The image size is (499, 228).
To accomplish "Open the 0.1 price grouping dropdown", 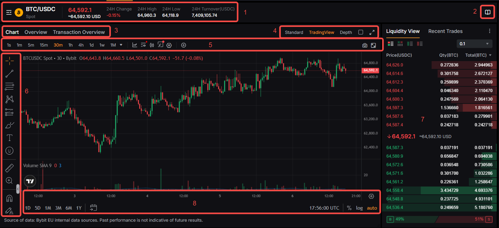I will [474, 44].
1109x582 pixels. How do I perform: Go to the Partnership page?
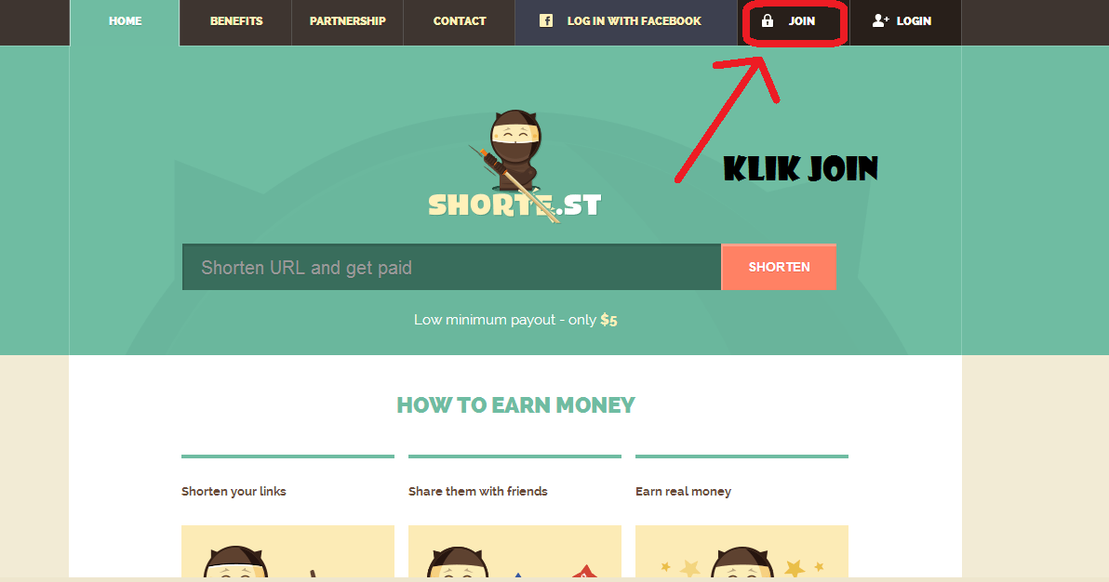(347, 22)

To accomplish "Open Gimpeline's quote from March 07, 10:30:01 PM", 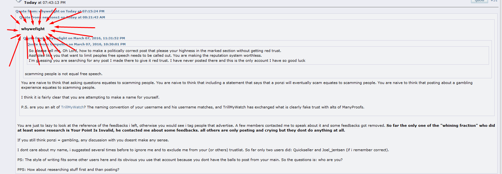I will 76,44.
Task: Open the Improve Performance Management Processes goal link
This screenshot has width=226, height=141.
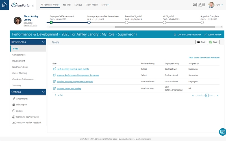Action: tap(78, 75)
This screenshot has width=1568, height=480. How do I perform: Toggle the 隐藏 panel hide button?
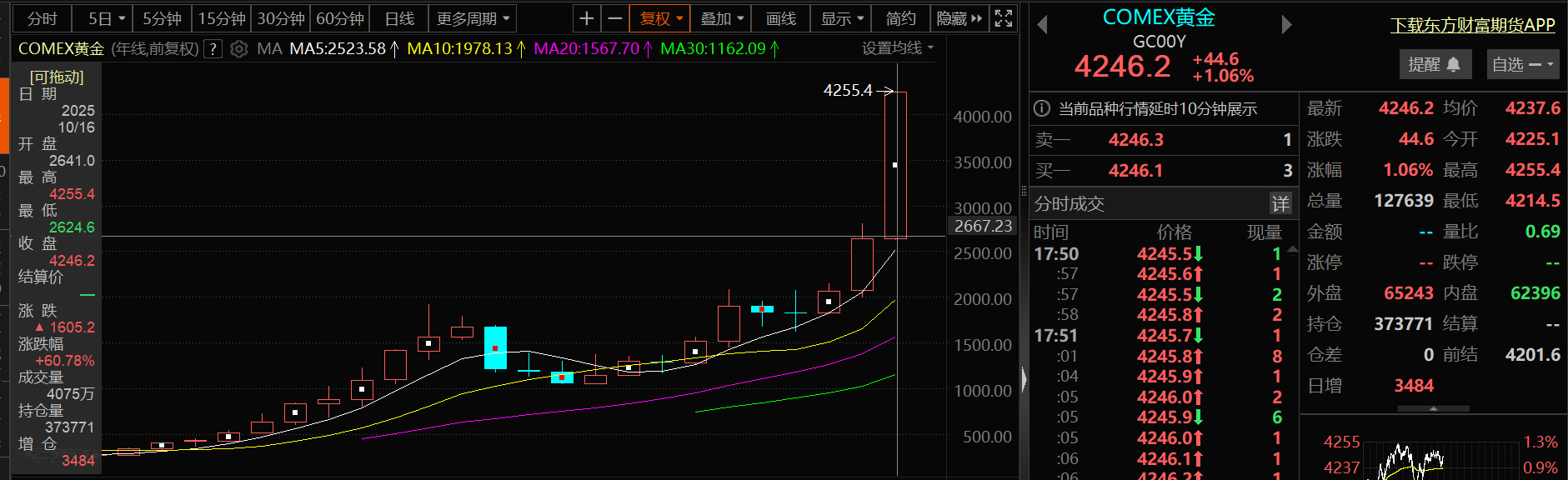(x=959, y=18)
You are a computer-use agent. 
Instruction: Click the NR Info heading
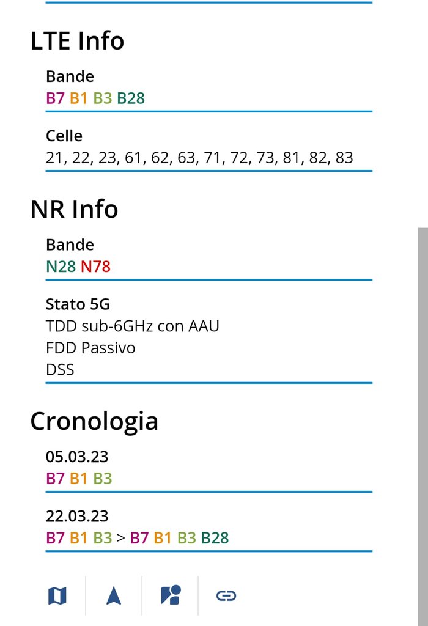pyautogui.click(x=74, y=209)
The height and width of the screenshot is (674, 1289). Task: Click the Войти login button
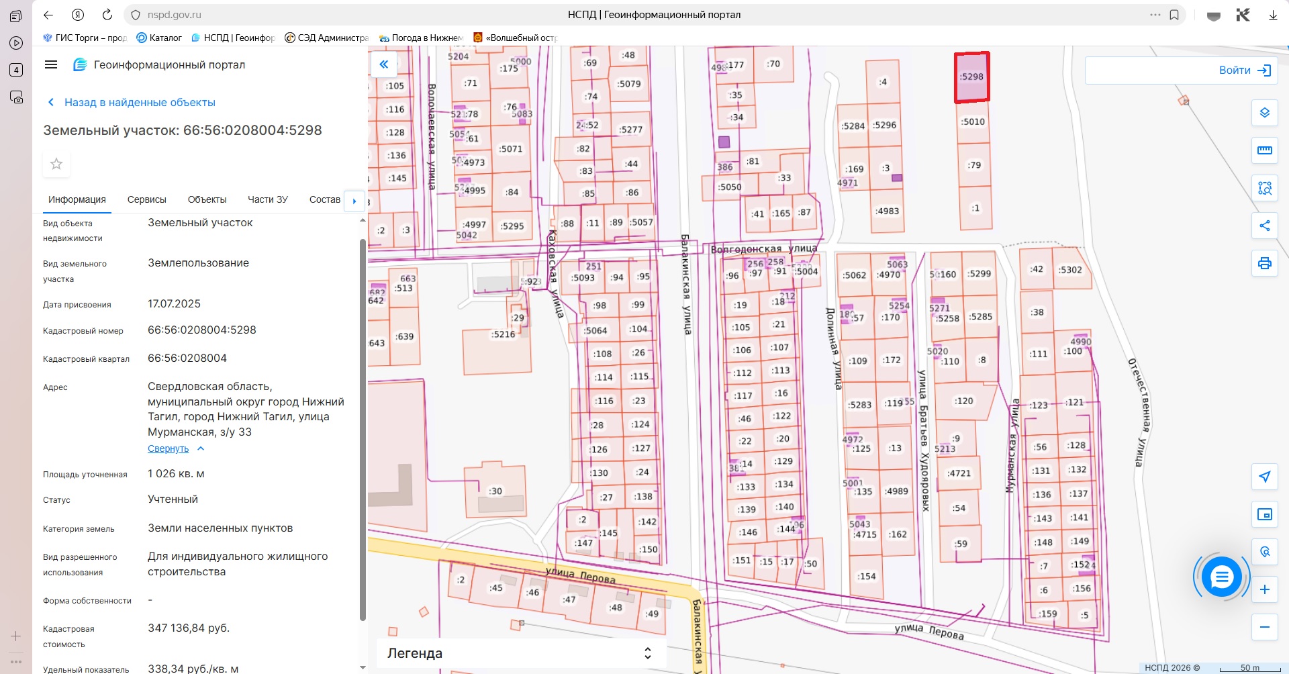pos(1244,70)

==

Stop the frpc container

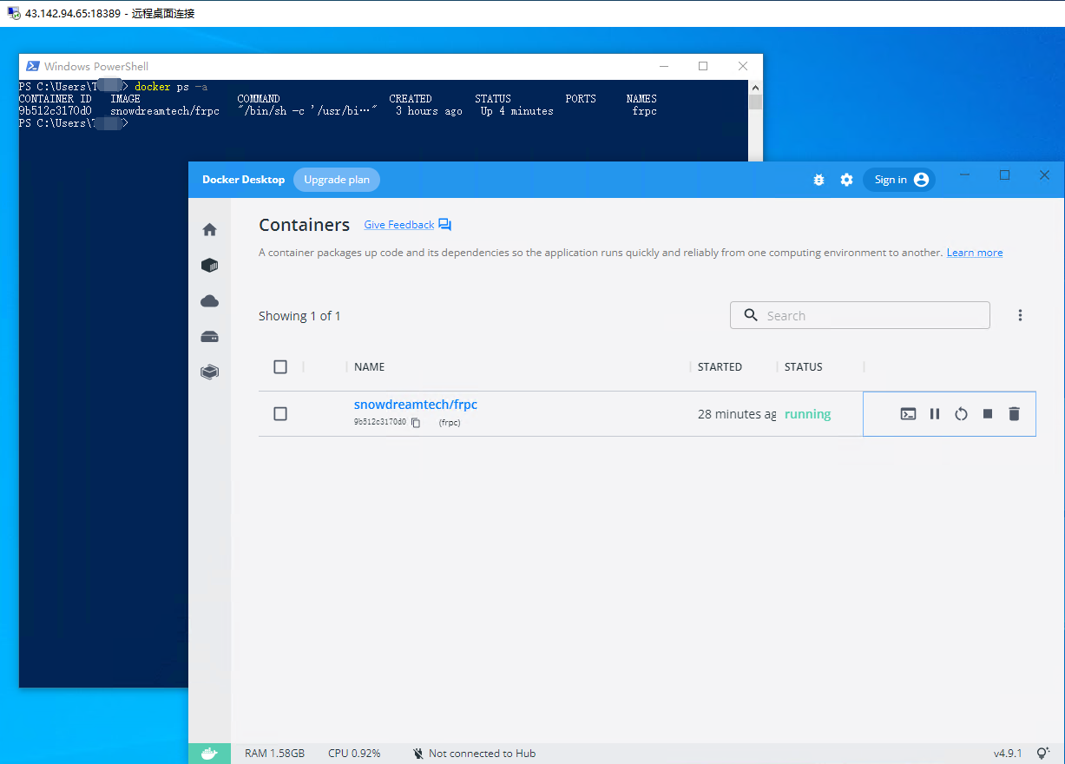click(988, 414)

---

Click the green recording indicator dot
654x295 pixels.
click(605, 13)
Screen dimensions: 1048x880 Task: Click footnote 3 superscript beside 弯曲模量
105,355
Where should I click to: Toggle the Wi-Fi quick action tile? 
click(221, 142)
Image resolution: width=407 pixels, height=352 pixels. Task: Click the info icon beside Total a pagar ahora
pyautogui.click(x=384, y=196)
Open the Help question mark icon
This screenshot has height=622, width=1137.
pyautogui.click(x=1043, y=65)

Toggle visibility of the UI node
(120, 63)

Written exercise: Put the stretch of data from the line containing "This screenshot has width=1568, height=480." through the line containing "pos(1244,70)" into a Markdown table with the columns Row and Line, numbering each line in order and skipping any blank lines. Leave the pictures out.

Correct result:
| Row | Line |
|---|---|
| 1 | This screenshot has width=1568, height=480. How do I perform: Toggle the 隐藏 panel hide button? |
| 2 | (x=959, y=18) |
| 3 | You are a computer-use agent.  |
| 4 | Instruction: Click the NR Info heading |
| 5 | pyautogui.click(x=74, y=209) |
| 6 | The height and width of the screenshot is (674, 1289). Task: Click the Войти login button |
| 7 | pos(1244,70) |